Top of Records shown

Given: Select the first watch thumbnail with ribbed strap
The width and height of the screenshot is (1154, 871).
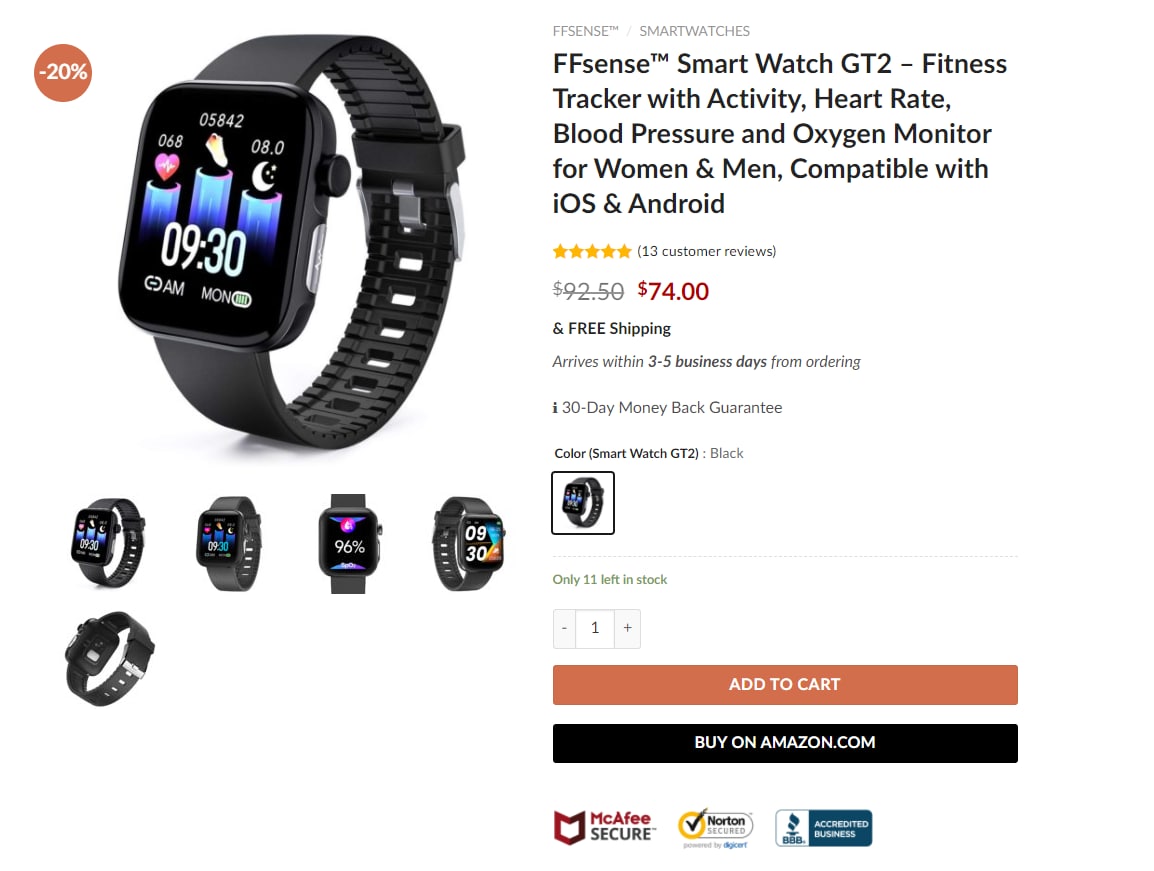Looking at the screenshot, I should pyautogui.click(x=108, y=543).
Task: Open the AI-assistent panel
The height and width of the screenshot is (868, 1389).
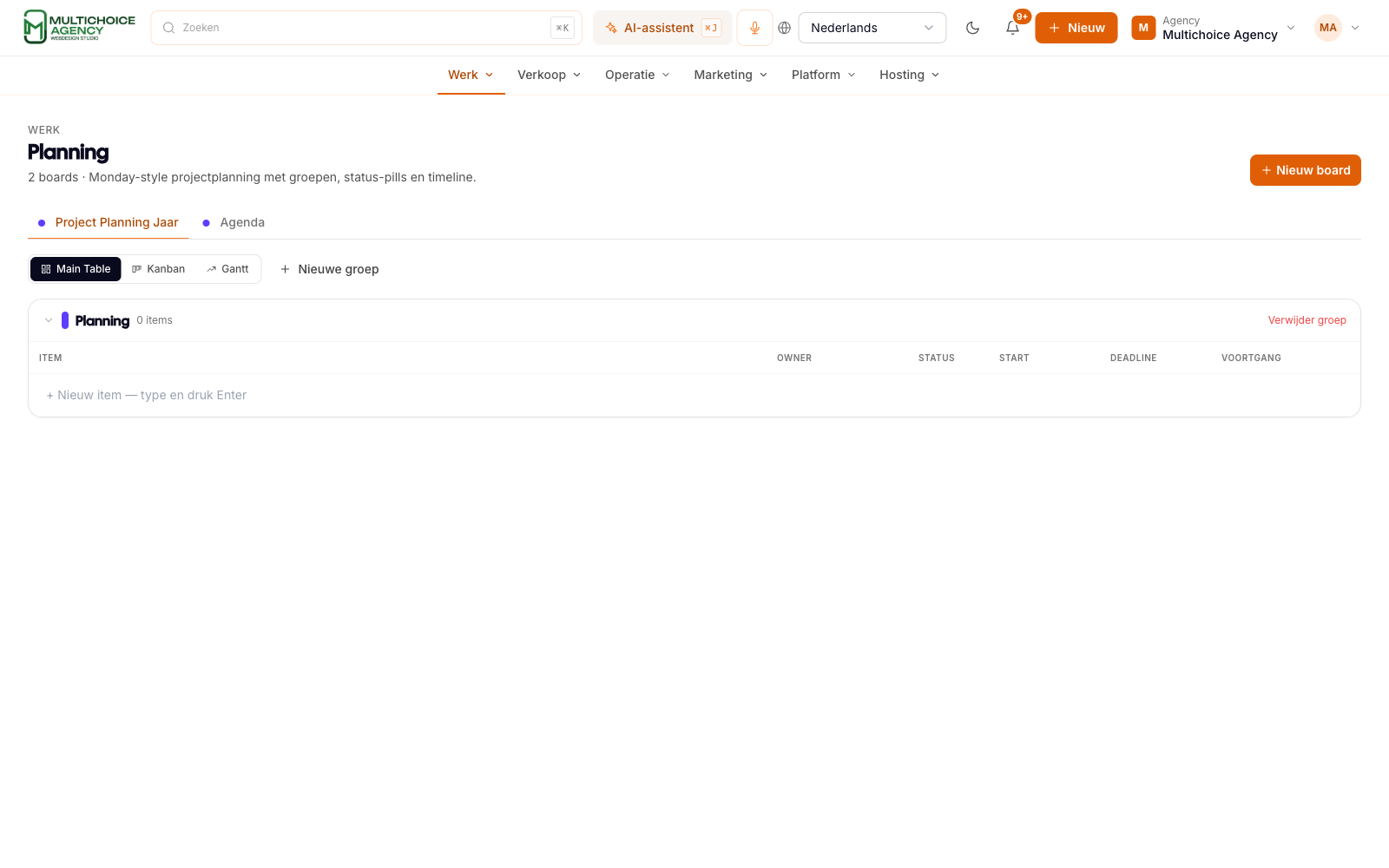Action: pos(662,28)
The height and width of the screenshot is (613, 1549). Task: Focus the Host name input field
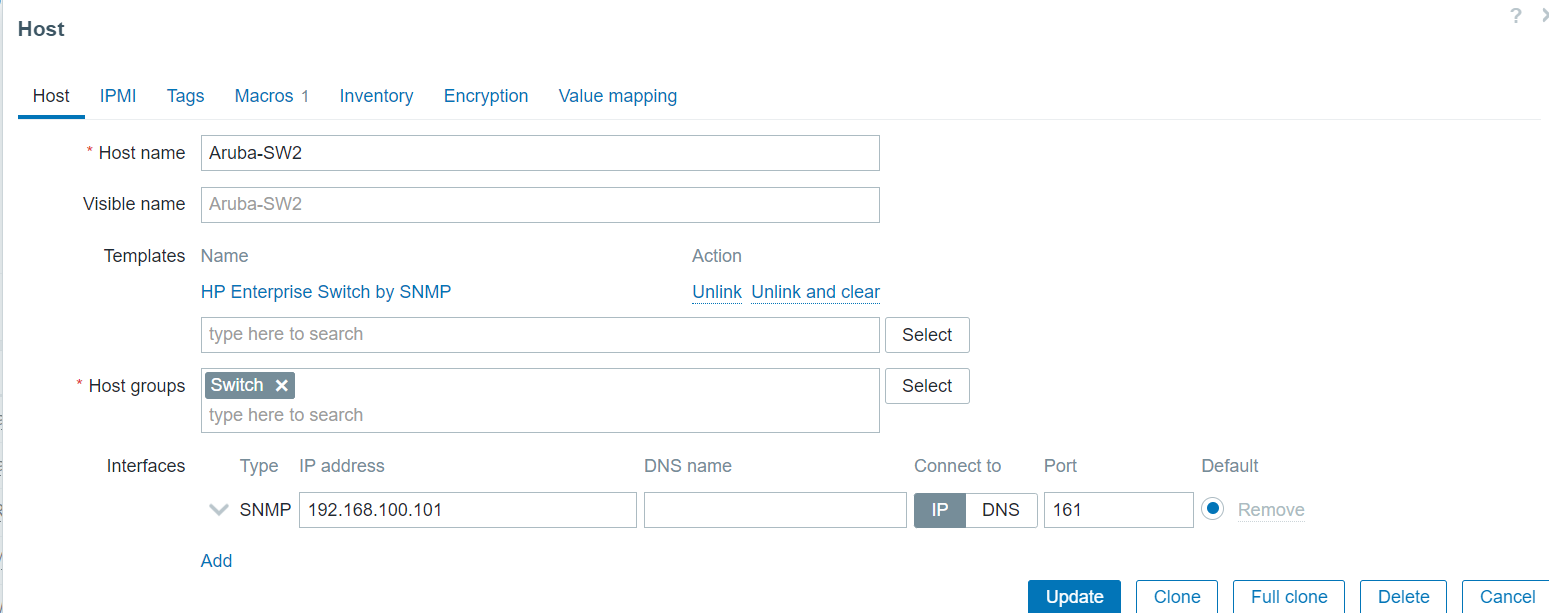coord(540,153)
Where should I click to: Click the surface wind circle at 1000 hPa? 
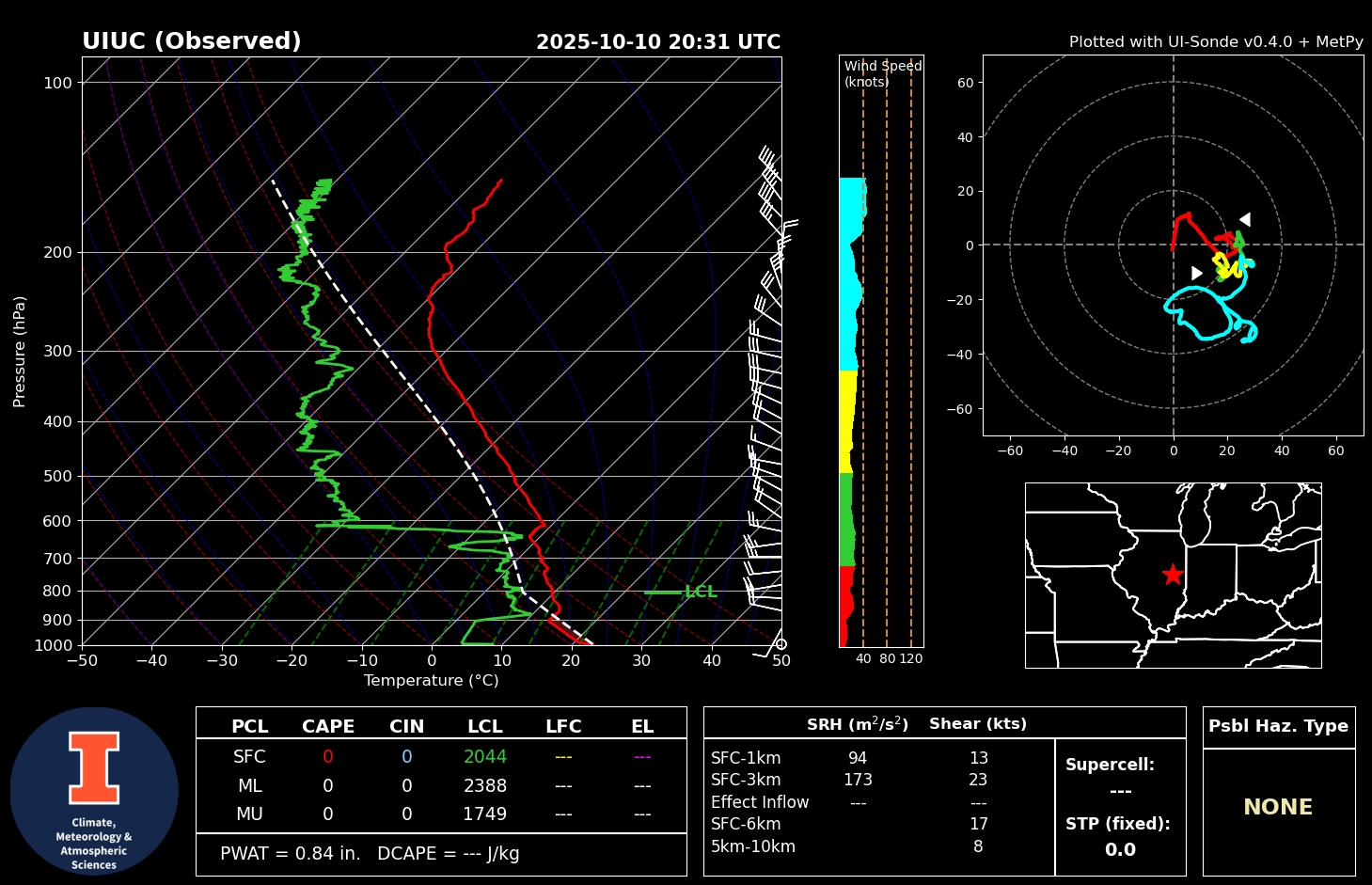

Bottom of Records shown

◆ **What is needed**:
The answer should hold every line of the listing, copied exactly, with no pictures.

◆ **Output of the exercise**:
Given: Select the first watch thumbnail with ribbed strap
The width and height of the screenshot is (1154, 871).
Looking at the screenshot, I should pyautogui.click(x=108, y=543).
Task: Open the AI-assistent panel
The height and width of the screenshot is (868, 1389).
Action: pos(662,28)
The height and width of the screenshot is (613, 1549). Task: Focus the Host name input field
coord(540,153)
Where should I click to: Click the surface wind circle at 1000 hPa? 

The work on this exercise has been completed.